In Bush v Gore (2004) the US Supreme Court stopped Florida’s recount of votes in the presidential election, sealing George Bush’s slim lead. After time for reflection, influential US scholars argued that the case should have been treated as a political question, since the Constitution empowers Congress (not courts) to determine the eligibility of presidential electors. This is a point deserving consideration in the aftermath of Miller (No 2), which, like Bush v Gore, was a fast-tracked case that involved judicial intervention in politics, basic questions of constitutional structure, and suspicions that justices acted for the sake of a favoured political outcome.
The key points of the US political question doctrine are that courts cannot review a decision where (1) the Constitution affirmatively commits it to Congress or the President or (2) there are no judicially discoverable and manageable standards for ruling on the issue (see Baker v Carr (1962)). The roots of the doctrine are in Marbury v Madison(1803), which launched the Supreme Court’s power to rule on the constitutionality of legislation but also said this: ‘Questions, in their nature political or which are, by the Constitution and laws, submitted to the Executive, can never be made in this court.’
Miller (No 2), in contrast, holds that all exercises of the prerogative power are justiciable, including its highest political functions. Echoing Lord Drummond Young’s statement in Cherry that ‘any act of the executive’ is liable to judicial scrutiny, the Supreme Court states that courts have the ‘particular responsibility’ to decide whether ‘any exercise of power has transgressed [legal] limits’ (para 39). Further:‘The courts cannot shirk that responsibility merely on the ground that the question raised is political in tone or context.’
This sweeps away prior cases that were reviewed in the High Court and formed the basis for its judgment, which had approximated main features of the US doctrine. The High Court cited, for example, a joint judgment of Lord Neuberger, Lord Sumption and Lord Hodge (Shergill v Chair [2015] AC 359) holding that an issue was non-justiciable because it was ‘political’: (1) because ‘it trespassed on the proper province of the executive, as the organ of the state charged with the conduct of foreign relations’, and (2) because of ‘lack of judicial or manageable standards’.
The Supreme Court noted receiving detailed submissions and authorities about categories of decision excluded from review because they involve ‘high policy’, but dismissed them and declined to discuss cases such as Shergill. The reason, the Court said, is that they are about the exercise of the prerogative. When it comes to the existence of a power, there are no limits of justiciability ([36]). This distinction between the scope of a power and its exercise collapses as the Court proceeds to announce that a Prime Minister’s decision to prorogue is unlawful it ‘has the effect of frustrating or preventing, without reasonable justification, the ability of Parliament to carry out its constitutional functions as a legislature and as the body responsible for supervision of the executive’ ([50], emphasis added). It is impossible to determine whether this standard has been met—especially the issue of reasonable justification—without reviewing political questions of high policy involved in the exercise of power.

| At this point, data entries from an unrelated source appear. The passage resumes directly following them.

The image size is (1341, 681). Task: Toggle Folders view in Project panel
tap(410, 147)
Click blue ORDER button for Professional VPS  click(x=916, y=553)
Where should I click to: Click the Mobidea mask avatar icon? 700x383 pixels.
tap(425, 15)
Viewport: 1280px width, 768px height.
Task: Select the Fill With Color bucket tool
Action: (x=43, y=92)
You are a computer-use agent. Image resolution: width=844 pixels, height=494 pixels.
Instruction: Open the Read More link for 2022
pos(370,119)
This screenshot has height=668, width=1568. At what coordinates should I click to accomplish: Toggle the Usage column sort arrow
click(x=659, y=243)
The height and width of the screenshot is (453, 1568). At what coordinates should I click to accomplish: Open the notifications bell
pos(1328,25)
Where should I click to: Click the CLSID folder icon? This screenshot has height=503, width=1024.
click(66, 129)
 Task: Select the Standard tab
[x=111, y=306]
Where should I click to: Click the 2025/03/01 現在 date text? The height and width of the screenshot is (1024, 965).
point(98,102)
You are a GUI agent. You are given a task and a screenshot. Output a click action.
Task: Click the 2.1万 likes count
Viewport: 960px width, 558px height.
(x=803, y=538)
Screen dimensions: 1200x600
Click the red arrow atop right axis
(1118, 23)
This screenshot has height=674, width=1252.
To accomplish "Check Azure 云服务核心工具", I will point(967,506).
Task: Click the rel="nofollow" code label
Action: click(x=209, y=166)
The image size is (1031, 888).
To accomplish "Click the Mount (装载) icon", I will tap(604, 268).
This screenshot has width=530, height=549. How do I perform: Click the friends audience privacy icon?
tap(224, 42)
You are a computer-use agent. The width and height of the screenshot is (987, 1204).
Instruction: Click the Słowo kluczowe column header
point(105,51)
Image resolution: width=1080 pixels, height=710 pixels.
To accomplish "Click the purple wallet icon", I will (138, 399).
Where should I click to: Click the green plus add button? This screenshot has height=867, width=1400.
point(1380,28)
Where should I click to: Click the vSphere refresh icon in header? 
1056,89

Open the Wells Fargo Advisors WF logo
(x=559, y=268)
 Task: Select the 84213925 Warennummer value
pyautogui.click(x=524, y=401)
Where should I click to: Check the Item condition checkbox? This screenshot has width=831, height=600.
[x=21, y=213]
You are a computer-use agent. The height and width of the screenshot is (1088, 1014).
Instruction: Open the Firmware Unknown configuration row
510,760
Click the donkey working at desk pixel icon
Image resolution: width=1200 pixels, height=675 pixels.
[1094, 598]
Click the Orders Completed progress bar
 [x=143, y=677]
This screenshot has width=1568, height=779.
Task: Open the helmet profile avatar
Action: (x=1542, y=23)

The lack of a judicially manageable standard is exposed in the way the Court concludes that the Prime Minister did not provide ‘any reason — let alone a good reason’ for prorogation. The Court cites John Major’s ‘unchallenged’ evidence that a government typically needs four to six days to prepare a Queen’s Speech, and claims the memorandum to the Prime Minster proposing the timetable for prorogation ‘has much to say about a new session and Queen’s Speech but nothing about why so long was needed to prepare for it’ ([59], emphasis added). This ignores the detailed reasons the memorandum gave for the specific beginning and ending dates of prorogation (listed in [17]), which were proposed on the basis of several inter-related factors independent of the sheer length of the period or the time needed to prepare the Queen’s Speech.
Perhaps the Prime Minister had a ‘bad reason’. The Inner House in Cherryconcluded that the real, unstated reason for prorogation was to prevent scrutiny of the government’s Brexit strategy and legislation that might counter it. But this required an explicitly political analysis of the Prime Minister’s motives that the Supreme Court sought to avoid. To do so would require deciding whether the Prime Minister had a ‘reasonable justification’ for prorogation and, potentially, whether certain political considerations are legitimate. Future cases will show that this is not a judicially manageable standard and that the Court was mistaken to discard limits on justiciability.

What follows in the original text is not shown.